Passemos, então ao primeiro filme que vi no Doc Lisboa 2010. Vamos a isso? Vamos!


Oil Rocks:


Existem três tipos de documentários que merecem ser vistos: os que têm um tema interessante e não estão lá muito bem feitos, os que são muito bem feitos e com isso compensam o tema menos interessante e, finalmente, os que têm um tema interessante e estão muito bem feitos.
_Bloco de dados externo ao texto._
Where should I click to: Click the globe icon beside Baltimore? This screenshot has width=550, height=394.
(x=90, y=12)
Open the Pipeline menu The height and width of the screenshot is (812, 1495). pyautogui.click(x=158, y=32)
Neste caso diria que estamos perante um filme da primeira categoria.

Não que tenha alguma crítica em concreto em relação ao modo como o filme foi realizado (tirando o não ter respondido a uma questão que é mencionada e merecia ser explorada), mas a sua curta duração e o tom marcadamente neutro, consequência natural da profissão do realizador - jornalista, fazem-me pensar que este filme seria uma excelente reportagem num programa como o 60 minutes.

Mas o que realmente interessa aqui é o tema, e o tema de Oil Rocks, que tem ainda o sub-título de City above the Sea, é a plataforma petrolífera de Neft Daşları no Mar Cáspio, Azerbeijão, nada mais nada menos que a maior plataforma petrolífera do mundo, em área.
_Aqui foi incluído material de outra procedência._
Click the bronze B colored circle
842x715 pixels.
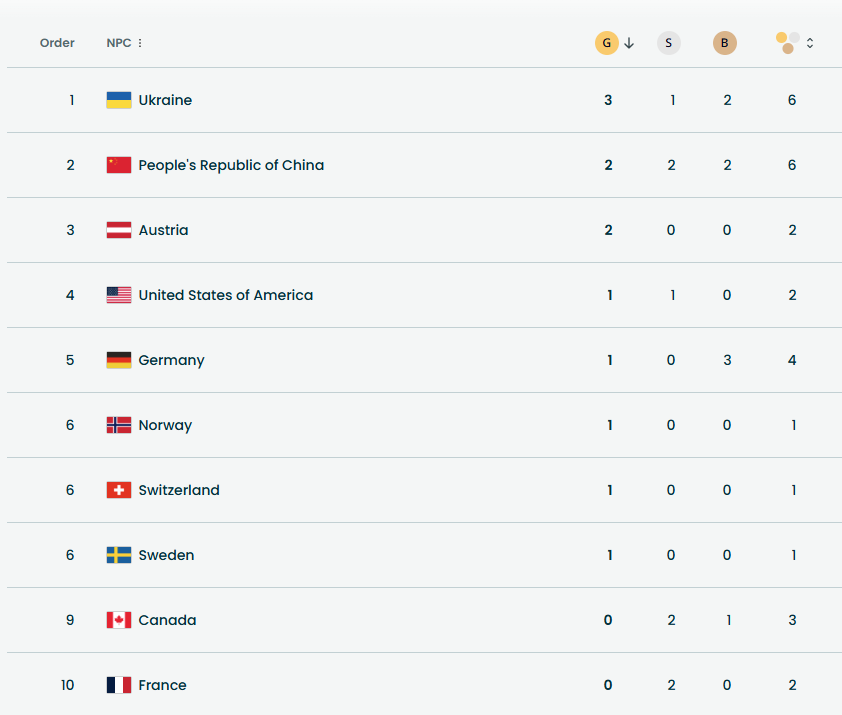[725, 43]
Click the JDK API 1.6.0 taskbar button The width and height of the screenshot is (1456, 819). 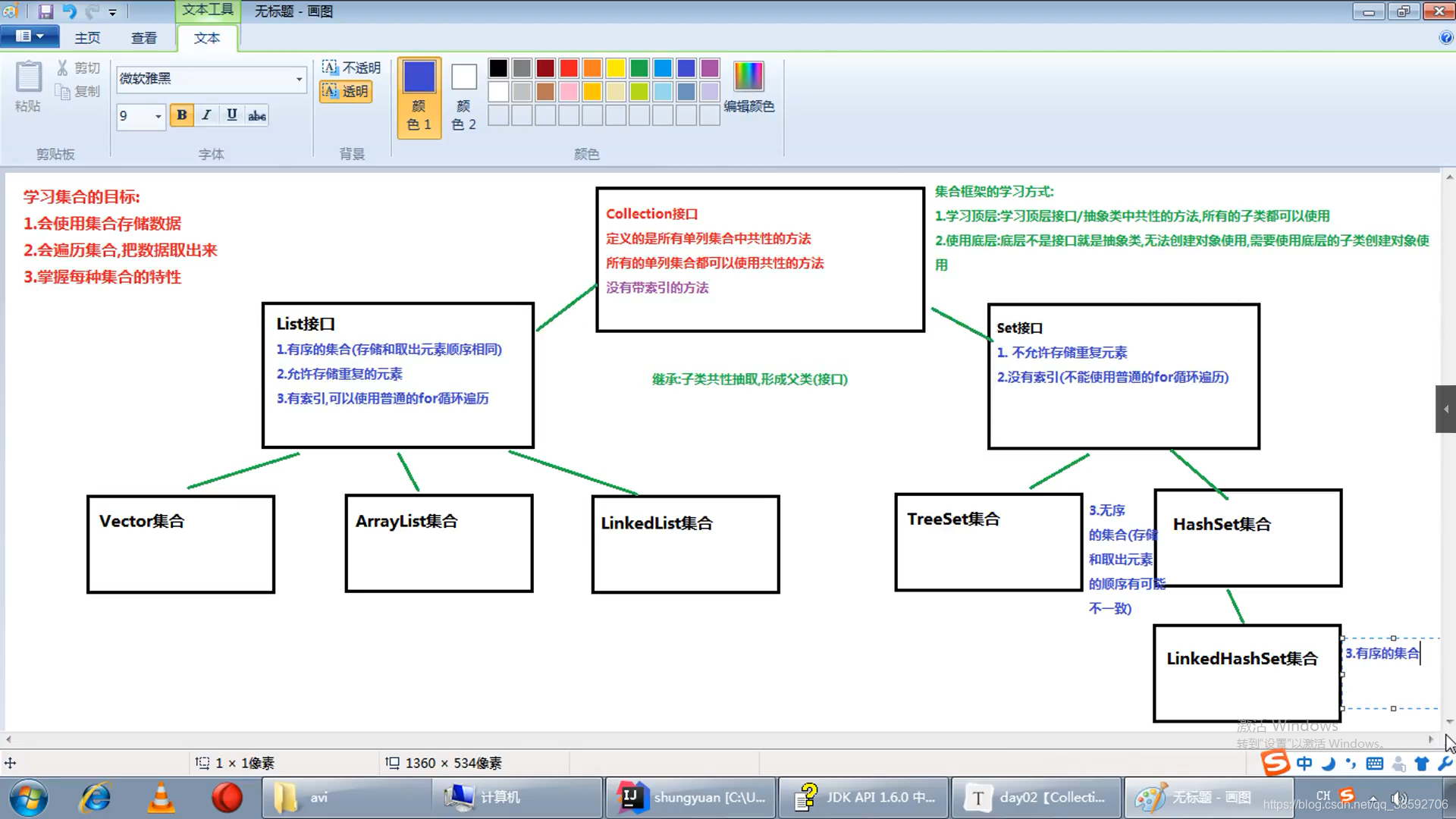click(862, 797)
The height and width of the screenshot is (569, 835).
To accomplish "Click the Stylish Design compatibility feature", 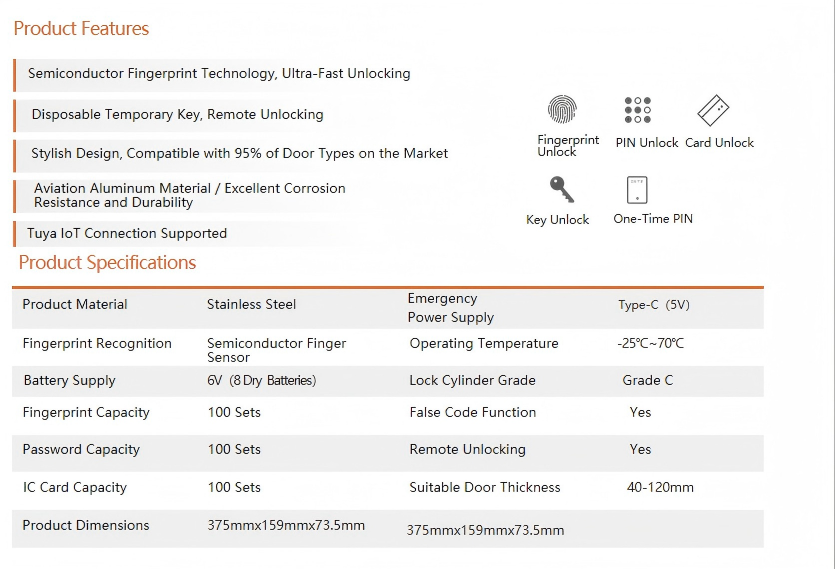I will (239, 154).
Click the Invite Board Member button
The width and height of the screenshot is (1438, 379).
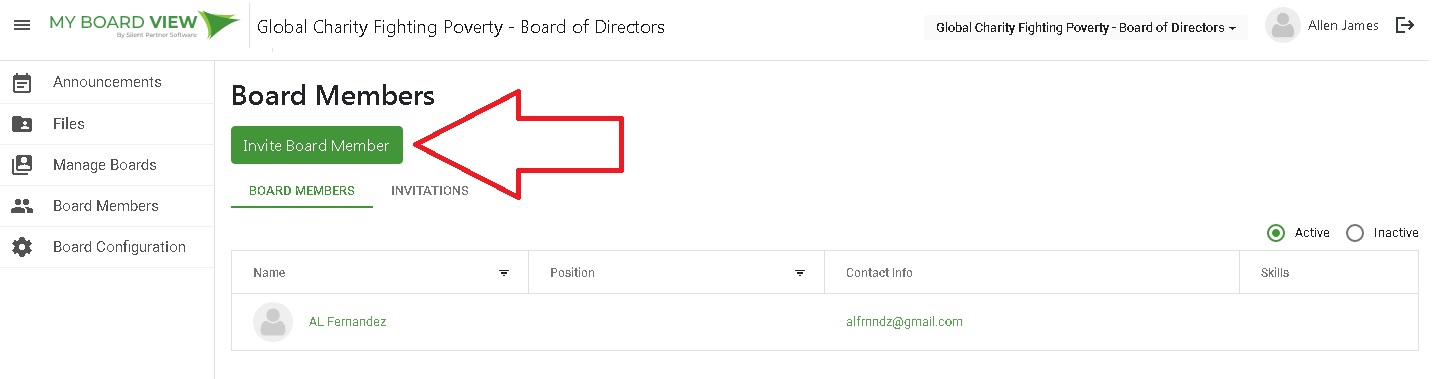click(316, 145)
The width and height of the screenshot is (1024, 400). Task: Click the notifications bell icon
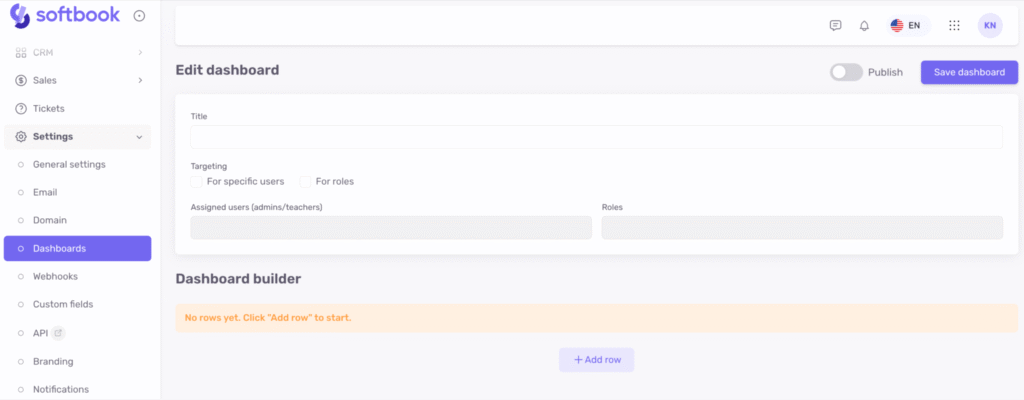[864, 26]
O título não é um exagero, Neft Daşları é literalmente uma cidade...ao contrário das plataformas petrolíferas habituais aqui encontramos centenas de estruturas ligadas por cerca de 300km de pontes, encontramos vários prédios de vários andares (onde os trabalhadores vivem), encontramos campos de futebol, encontramos comboios e muitas outras coisas que à partida associaríamos mais a cidades em terra.

Esta plataforma petrolífera foi inaugurada em 1949 (pela União Soviética, portanto) e desde então tem estado permanentemente habitada, a 6 horas de barco da costa, por uma série de pessoas que - mesmo tendo a oportunidade de ir a terra - vivem numa espécie de redoma de vidro e realmente pensam que aquilo é o melhor do mundo, a concretização do ideal da "cidade luminosa" comunista.

Claro que ao editar este filme o realizador (Marc Wolfensberger, que só obteve autorização para filmar durante 12 dias e depois teve de voltar para terra) escolheu mostrar-nos aqueles habitantes que têm histórias mais interessantes, mas não me parece que seja só Alexandra (tão feliz com os seus óculos de fundo de garrafa e a "fantástica" casa que lhe providenciaram - que, acabaremos por ver, é um único quarto sem o mínimo de condições) a viver naquela ilusão.

Talvez os trabalhadores mais jovens não se sintam assim, mas o que transparece deste filme é que os cerca de 25oo habitantes de Neft Daşları estão ainda muito imbuídos da ideologia comunista que promovia esta plataforma como a 8ª maravilha do mundo.

É essa a realidade que mais interessa, de facto. Como o realizador explicou na sessão pós-exibição, poderia ter feito um "Greenpeace movie" em relação aos - muitíssimos - problemas ambientais que esta plataforma tem vindo a ter, mas ao focar-se antes nas pessoas Marc Wolfensberger mostrou a(s) cara(s) de uma indústria e de um país em que o indivíduo é facilmente esmagado pelo lucro ou pela propaganda, respectivamente.



Vai voltar a passar, ambas as vezes no cinema Londres, dia 17 (23h) e 23 (16h30).